2. SMALL MISSION SOLUTIONS
Small satellites can play an important role for earth observation
applications, which is proven in the meantime by the successful
PROBA / Topsat missions.
To date, the application field stays limited to imagery with up
to a few meters of ground resolution and a few spectral bands in
the visible and near-infrared spectrum. Clearly, this is driven by
the resources and performances available on small platforms
but thanks to the evolving technologies on payloads and
platform side a lot of other applications come within our reach..
A nice example of this capability improvement is demonstrated
on PROBA 2; compared to PROBA 1 the payload carrying
capability is increased from 30% to 40%. A major contribution
in this improvement is coming from our on-board computer
based on the Léon chip, 3,3 V and SMD component technology.
Small missions will never be suited, and are not intended, to
replace the full capability of large systems, but they will be a
very interesting complement to it.
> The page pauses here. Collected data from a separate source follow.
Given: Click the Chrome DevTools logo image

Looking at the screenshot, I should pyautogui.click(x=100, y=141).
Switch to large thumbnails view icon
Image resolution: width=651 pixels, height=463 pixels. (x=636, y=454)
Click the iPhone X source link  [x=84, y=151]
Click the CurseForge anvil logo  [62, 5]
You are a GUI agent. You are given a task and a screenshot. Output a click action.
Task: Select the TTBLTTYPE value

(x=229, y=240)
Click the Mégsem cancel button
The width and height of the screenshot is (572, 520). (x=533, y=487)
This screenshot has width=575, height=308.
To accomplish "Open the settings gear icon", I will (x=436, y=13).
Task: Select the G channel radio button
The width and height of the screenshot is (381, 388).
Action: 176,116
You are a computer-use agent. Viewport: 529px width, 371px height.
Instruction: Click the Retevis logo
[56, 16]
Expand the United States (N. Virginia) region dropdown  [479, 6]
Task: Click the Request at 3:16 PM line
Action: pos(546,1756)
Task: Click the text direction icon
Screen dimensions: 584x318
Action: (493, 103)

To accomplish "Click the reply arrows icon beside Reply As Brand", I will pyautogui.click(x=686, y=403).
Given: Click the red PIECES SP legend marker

Small missions may be able
to provide solutions for 80% of the requirements at only 20 %
of the cost and as such are very interesting as gapfiller,
precursor or stand-alone solution.
Over the years, several concepts and ideas wore worked out to
show the potential of our PROBA platform for emerging
applications. Indeed, we can talk about the Proba Spacecraft
Family of which some key potential is highlighted hereafter.
2.1 Small Satellites for earth observation
Future important application fields for small missions lie in the
area of high-resolution images (security - dual use), more
spectral bands (vegetation - precision farming) and SAR
imagery (overnight visibility).
Clearly, this type of instruments requires more power, more
volume, more data storage & downlink capability, but smart
solutions and optimisations allow overcoming of the challenges.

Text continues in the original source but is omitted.